O novo filme “Emmanuelle” mantém a cena do avião, mas não tem o cadeirão de verga. Não é uma recriação do clássico de 1974. Traz uma perspetiva contemporânea do erotismo no cinema.

“Emmanuelle”, do realizador Just Jaeckin, com Sylvia Kristel, apesar de ter marcado uma época, é desconhecido das novas gerações. Noémie Merlant, que tem o papel de Emmanuelle na nova versão, faz parte desse grupo.

Na estreia, no Festival de San Sebastián, a atriz francesa revelou que foi um desafio ainda maior perante o sucesso da longa-metragem dos anos 70:

Nunca tinha ouvido falar de “Emmanuelle”. Não li o livro, não vi o filme. Falei com as pessoas à minha volta e elas diziam que é demasiado perigoso. Olha o que aconteceu à Sylvia Kristel.

Pensei, se as pessoas estão tão assustadas, isto significa que há algo para falar. E depois era participar de uma experiência de falar de erotismo e de sexo a partir do olhar de uma mulher realizadora.

Emmanuelle, eu identifiquei-me com ela. No início do filme, temos uma mulher que segue as regras da sociedade. Não sente prazer, sempre tentou fazer as pessoas felizes e satisfeitas.

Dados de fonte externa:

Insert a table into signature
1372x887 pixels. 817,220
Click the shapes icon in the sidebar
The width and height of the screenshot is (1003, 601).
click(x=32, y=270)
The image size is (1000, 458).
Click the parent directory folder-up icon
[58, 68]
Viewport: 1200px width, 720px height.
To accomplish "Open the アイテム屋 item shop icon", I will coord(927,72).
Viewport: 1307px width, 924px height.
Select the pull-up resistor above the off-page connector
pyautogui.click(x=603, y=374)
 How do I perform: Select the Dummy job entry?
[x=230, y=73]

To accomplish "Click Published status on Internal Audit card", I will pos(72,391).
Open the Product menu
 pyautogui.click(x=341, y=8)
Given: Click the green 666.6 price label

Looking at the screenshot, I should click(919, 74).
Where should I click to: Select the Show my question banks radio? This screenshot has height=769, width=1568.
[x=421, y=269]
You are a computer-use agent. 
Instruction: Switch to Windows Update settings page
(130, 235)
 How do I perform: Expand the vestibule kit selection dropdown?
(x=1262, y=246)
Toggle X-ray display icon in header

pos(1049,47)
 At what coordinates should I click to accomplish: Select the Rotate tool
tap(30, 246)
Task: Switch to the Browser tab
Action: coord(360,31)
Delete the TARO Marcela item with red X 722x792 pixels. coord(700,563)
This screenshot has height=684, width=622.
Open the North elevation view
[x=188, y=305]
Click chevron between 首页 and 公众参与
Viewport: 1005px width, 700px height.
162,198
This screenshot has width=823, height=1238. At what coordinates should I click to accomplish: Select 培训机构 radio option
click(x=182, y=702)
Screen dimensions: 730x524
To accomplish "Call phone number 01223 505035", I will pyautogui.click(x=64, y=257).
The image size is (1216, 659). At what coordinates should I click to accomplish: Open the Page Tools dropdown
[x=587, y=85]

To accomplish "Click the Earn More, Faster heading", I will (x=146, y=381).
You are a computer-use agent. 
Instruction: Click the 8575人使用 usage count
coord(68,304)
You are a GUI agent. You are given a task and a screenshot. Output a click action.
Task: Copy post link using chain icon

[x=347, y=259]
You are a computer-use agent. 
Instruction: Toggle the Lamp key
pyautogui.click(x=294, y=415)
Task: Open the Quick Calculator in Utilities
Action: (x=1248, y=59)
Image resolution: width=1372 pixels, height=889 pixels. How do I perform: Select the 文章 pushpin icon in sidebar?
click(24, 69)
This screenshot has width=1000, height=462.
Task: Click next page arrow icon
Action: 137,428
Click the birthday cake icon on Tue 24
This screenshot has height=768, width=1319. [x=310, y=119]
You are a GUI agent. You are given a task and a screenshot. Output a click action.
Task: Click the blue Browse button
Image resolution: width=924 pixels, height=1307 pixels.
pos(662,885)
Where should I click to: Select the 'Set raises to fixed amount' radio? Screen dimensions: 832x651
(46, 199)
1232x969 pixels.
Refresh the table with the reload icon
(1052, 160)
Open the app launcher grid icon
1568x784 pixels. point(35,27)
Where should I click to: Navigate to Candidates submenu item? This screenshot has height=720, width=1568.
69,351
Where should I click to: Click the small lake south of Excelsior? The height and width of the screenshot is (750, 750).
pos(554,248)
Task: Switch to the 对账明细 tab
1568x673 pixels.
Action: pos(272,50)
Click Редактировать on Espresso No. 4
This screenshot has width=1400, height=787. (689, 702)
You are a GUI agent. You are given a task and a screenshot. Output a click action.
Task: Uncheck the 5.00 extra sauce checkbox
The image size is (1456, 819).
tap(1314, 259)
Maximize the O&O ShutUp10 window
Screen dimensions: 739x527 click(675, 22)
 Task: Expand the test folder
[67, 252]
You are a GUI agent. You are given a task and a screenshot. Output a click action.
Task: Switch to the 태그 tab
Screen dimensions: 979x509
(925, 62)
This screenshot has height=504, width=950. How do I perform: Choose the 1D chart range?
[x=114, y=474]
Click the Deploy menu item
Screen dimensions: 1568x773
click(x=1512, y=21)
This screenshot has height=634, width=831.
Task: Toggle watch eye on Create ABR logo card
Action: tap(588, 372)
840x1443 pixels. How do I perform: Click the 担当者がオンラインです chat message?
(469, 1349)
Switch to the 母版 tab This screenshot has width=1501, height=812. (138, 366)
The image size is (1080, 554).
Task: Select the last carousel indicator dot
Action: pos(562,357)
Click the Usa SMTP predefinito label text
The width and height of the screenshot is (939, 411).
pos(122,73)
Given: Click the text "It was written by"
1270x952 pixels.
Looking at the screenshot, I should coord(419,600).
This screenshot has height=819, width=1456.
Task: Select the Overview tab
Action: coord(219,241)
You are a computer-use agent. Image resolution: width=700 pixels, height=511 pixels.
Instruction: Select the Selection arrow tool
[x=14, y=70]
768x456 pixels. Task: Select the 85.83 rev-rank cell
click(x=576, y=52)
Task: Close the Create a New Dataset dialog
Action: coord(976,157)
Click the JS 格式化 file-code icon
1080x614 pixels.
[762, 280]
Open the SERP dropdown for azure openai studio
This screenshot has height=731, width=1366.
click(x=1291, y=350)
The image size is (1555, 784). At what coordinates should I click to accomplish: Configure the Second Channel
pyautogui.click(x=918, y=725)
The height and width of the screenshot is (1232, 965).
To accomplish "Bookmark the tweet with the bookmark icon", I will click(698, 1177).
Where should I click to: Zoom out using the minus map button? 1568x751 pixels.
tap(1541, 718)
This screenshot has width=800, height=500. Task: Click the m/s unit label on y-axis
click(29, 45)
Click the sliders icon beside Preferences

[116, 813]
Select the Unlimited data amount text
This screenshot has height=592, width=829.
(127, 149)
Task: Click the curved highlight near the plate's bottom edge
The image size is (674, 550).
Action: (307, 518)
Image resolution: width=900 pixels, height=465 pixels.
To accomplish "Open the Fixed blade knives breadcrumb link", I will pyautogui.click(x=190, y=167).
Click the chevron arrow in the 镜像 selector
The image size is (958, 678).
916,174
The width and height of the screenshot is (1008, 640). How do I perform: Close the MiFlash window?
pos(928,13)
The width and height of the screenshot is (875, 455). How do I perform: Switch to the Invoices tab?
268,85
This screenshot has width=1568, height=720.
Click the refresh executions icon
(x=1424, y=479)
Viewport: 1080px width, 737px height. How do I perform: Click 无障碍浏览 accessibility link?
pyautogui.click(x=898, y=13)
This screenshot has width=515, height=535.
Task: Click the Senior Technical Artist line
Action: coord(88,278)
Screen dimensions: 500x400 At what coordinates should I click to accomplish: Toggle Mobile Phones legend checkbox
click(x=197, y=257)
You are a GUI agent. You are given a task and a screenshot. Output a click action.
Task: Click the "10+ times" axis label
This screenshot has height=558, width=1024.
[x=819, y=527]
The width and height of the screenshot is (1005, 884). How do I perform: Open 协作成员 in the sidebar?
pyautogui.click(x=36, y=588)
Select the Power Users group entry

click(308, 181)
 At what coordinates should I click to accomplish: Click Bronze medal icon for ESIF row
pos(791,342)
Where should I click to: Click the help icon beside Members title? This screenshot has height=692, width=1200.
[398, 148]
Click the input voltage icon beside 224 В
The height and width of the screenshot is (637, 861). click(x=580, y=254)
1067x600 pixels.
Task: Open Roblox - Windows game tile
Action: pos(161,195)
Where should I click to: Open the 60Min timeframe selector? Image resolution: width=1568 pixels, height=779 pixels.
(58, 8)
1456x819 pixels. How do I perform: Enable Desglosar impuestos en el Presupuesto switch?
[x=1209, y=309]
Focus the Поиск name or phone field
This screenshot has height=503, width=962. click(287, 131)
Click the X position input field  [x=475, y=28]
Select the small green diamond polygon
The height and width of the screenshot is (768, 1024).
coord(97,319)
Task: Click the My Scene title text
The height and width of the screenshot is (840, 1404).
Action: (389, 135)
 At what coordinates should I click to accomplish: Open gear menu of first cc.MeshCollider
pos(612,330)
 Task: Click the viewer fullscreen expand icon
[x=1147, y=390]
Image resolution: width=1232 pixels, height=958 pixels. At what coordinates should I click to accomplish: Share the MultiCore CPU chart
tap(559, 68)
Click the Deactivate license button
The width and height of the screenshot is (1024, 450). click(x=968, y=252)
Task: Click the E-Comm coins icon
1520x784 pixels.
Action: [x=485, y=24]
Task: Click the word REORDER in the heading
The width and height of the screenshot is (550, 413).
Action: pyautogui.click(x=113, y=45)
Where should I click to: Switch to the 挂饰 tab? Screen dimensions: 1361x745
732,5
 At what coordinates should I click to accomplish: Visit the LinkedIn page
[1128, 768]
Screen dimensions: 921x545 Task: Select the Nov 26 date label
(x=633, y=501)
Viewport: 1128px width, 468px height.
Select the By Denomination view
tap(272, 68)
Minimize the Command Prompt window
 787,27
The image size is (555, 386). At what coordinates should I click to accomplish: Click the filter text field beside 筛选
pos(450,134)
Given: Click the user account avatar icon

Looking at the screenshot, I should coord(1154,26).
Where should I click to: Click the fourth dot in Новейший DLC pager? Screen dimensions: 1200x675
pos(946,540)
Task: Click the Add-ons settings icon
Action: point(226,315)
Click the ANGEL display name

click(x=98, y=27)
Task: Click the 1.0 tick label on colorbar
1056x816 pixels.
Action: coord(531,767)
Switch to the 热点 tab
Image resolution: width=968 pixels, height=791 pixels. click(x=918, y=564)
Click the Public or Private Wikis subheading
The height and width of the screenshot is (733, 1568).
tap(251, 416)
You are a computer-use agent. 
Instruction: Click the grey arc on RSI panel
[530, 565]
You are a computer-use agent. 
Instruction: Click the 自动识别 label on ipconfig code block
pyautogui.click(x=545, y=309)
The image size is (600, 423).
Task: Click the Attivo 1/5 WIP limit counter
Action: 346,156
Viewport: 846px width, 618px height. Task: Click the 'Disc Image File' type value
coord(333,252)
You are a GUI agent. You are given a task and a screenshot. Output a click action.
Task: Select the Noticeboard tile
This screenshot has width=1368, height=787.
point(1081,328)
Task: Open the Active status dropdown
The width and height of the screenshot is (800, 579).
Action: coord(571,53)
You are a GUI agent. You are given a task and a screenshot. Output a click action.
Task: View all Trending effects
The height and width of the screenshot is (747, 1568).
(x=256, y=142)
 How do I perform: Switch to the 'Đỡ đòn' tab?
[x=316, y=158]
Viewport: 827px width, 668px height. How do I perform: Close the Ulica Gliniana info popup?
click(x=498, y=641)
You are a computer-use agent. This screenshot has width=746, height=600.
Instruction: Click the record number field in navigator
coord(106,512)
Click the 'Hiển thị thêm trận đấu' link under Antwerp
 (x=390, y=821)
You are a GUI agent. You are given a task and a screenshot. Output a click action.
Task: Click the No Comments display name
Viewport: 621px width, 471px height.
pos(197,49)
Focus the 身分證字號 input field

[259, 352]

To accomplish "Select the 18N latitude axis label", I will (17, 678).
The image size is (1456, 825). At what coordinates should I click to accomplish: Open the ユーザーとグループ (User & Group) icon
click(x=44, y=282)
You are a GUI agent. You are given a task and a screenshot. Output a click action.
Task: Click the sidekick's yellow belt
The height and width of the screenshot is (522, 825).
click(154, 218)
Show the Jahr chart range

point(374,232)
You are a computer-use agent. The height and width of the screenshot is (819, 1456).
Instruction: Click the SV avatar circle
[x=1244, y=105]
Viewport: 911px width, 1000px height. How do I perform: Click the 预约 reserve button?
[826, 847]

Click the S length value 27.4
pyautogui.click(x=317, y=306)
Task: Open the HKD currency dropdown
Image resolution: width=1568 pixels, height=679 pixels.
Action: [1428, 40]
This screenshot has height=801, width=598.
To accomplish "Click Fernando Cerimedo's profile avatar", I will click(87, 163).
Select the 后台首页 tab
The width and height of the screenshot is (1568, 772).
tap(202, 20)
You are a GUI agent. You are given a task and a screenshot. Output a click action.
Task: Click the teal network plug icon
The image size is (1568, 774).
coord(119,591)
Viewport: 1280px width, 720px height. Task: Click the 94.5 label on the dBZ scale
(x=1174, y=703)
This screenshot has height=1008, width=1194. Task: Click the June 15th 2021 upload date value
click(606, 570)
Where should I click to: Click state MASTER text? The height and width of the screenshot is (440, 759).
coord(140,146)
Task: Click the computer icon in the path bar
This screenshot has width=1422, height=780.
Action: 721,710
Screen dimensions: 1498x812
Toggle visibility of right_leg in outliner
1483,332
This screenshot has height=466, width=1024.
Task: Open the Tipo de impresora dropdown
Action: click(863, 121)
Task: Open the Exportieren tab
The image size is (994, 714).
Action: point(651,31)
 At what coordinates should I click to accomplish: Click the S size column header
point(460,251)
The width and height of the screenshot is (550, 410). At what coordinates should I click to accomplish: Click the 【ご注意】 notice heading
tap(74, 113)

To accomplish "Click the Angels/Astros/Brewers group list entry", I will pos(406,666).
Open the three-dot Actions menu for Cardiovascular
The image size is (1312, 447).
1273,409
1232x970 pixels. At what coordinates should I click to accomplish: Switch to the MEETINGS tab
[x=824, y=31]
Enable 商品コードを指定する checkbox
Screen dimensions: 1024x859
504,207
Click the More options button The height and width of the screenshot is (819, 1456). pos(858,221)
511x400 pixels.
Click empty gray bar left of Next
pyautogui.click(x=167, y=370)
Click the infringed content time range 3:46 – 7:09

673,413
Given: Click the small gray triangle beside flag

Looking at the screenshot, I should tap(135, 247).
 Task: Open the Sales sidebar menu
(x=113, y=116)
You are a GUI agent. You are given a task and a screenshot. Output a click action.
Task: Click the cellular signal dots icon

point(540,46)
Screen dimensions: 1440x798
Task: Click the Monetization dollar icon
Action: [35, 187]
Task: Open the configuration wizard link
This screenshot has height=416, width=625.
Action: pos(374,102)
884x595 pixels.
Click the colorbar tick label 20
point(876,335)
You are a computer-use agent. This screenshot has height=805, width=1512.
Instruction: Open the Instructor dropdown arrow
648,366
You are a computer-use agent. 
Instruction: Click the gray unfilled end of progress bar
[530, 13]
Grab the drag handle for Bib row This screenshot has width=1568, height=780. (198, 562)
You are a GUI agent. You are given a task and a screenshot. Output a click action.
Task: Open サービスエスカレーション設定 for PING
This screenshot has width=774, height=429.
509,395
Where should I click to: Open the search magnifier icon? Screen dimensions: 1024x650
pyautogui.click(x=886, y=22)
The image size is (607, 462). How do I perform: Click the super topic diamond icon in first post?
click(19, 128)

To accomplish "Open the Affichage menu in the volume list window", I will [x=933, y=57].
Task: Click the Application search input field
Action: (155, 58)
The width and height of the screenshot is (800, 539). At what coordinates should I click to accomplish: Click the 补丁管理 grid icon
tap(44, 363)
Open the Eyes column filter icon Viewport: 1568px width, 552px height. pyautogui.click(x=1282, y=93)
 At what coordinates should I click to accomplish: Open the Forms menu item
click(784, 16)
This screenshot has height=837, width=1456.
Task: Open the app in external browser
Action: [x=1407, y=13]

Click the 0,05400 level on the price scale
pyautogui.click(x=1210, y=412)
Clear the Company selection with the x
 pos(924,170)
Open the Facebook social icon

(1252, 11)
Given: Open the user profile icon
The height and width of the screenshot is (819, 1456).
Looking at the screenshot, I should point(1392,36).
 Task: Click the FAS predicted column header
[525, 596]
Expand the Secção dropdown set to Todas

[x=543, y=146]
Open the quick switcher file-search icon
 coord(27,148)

É como um robô. Fazemos esta viagem com ela, quando está a tentar ser realmente, ela própria.

A cineasta Audrey Diwan, realizadora de “O Acontecimento”, premiada com o Leão de Ouro em Veneza, também não viu o filme com Sylvia Kristel.

Por curiosidade, leu o livro “The Joys of a Woman”, de Emmanuelle Arsan, que inspira a personagem. O que a levou a refletir sobre um erotismo que oscila entre o que se vê e o que se sugere:

Interessou-me, no início do livro, uma longa discussão sobre o erotismo.

Quando se fala de erotismo, é o que se esconde e o que se mostra. O filme, nos anos 70, ficou gravado na memória de toda a gente porque abriu o enquadramento. Aqui, estou a tentar fazer outra coisa.

Estou a restringir o enquadramento para convocar a imaginação do público, pois, hoje em dia, se quisermos, podemos ver tudo. Temos a internet e a pornografia. Pensei numa mulher a quem dei o nome de Emmanuelle.

Ela faz perguntas sobre a relação com o prazer. Ela não sente prazer, mas eu tensionava falar apenas do prazer sexual. Queria interrogar-me sobre a forma como tratamos o prazer na sociedade.

É-nos pedido que lucremos, que cheguemos ao clímax, que sejamos o melhor de nós próprios e bem sucedidos.

Depois, pensei naquela mulher e no seu corpo e como se relacionava com aquele mundo.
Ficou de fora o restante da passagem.